Output circuits designed in accordance with this standard will meet
the requirements for NEC Class 2 circuits. This standard, which is
established by the IEC, gives a measurement of how safe these
outputs are. One of the requirements of the LPS outputs is that the
peak output voltage not to exceed 42.4 Volts.
SUMMARY OF THE INVENTION
[0009] Embodiments of the invention concern an electronic article
surveillance system including an antenna system comprised of a
plurality of resonant circuits. Each resonant circuit is comprised
of an exciter coil having at least one wire turn aligned on a
common coil axis. A transmitter is coupled to the antenna system
and is arranged to generate an antenna system composite exciter
signal. The composite exciter signal is comprised of a plurality of
co-exciter signals having the same predetermined frequency. The
composite exciter signal is capable of exciting an EAS security tag
when applied to the antenna system. The transmitter has two or more
transmitter output ports, each independently coupled to one of the
plurality of resonant circuits. Accordingly, each of the plurality
of co-exciter signals is exclusively provided to one of the
plurality of resonant circuits.
[0010] The invention also concerns a method for operating an
electronic article surveillance system as described above. The
method involves generating with a transmitter a composite exciter
signal which is capable of exciting an EAS security tag when
applied to an antenna system. The composite exciter signal consists
of a plurality of co-exciter signals as described above, each
having the same predetermined frequency. The co-exciter signals are
respectively provided at output ports of the transmitter. The
co-exciter signals are coupled from each of the output ports to the
antenna system and applied at the antenna system to a plurality of
resonant circuits forming the antenna system.
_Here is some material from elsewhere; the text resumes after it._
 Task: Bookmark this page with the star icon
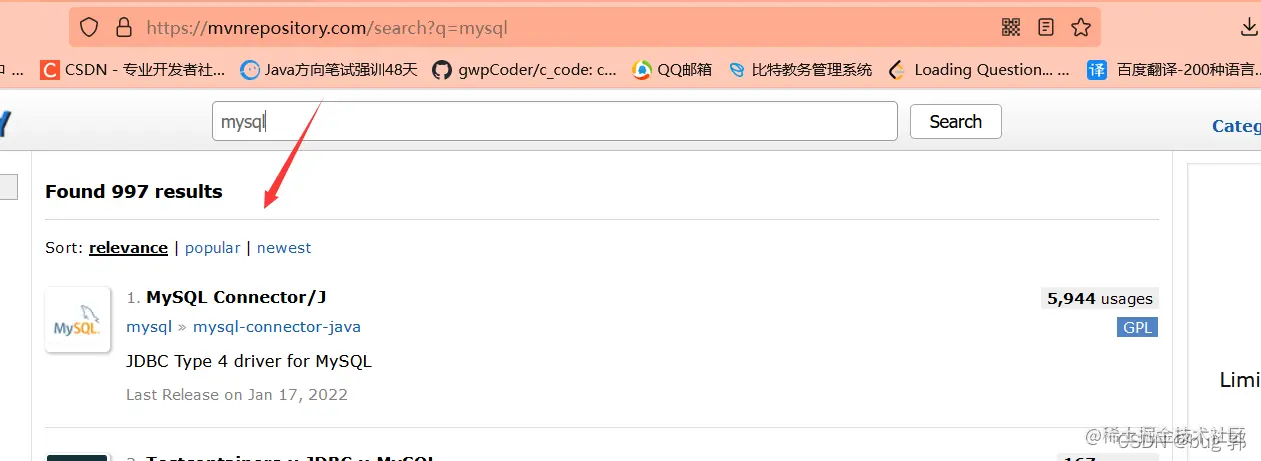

Each resonant circuit
of the antenna system includes an exciter coil having at least one
wire turn aligned on a common first exciter coil axis.
BRIEF DESCRIPTION OF THE DRAWINGS
[0011] Embodiments will be described with reference to the
following drawing figures, in which like numerals represent like
items throughout the figures, and in which:
[0012] FIG. 1 is a side view of an EAS detection system, which is
useful for understanding the invention.
[0013] FIG. 2 is a top view of the EAS detection system in FIG. 1,
which is useful for understanding an EAS detection zone.
[0014] FIGS. 3A and 3B are drawings which are useful for
understanding a magnetic field produced by an EAS antenna
system.
[0015] FIG. 4 is a drawing that is useful for understanding a
detection zone of an EAS system.
[0016] FIG. 5 is a schematic drawing that is useful for
understanding a conventional EAS transmitter and antenna
arrangement.
[0017] FIG. 6 is a schematic drawing that is useful for
understanding an EAS and antenna arrangement in accordance with the
inventive arrangements.
[0018] FIG. 7 is a drawing which is useful for understanding an
arrangement of a prior art antenna system.
[0019] FIG. 8 is a drawing that is useful for understanding an EAS
antenna system in accordance with the inventive arrangements.
[0020] FIG. 9 is a partial cutaway view of an antenna pedestal of
the prior art having laterally offset exciter coils.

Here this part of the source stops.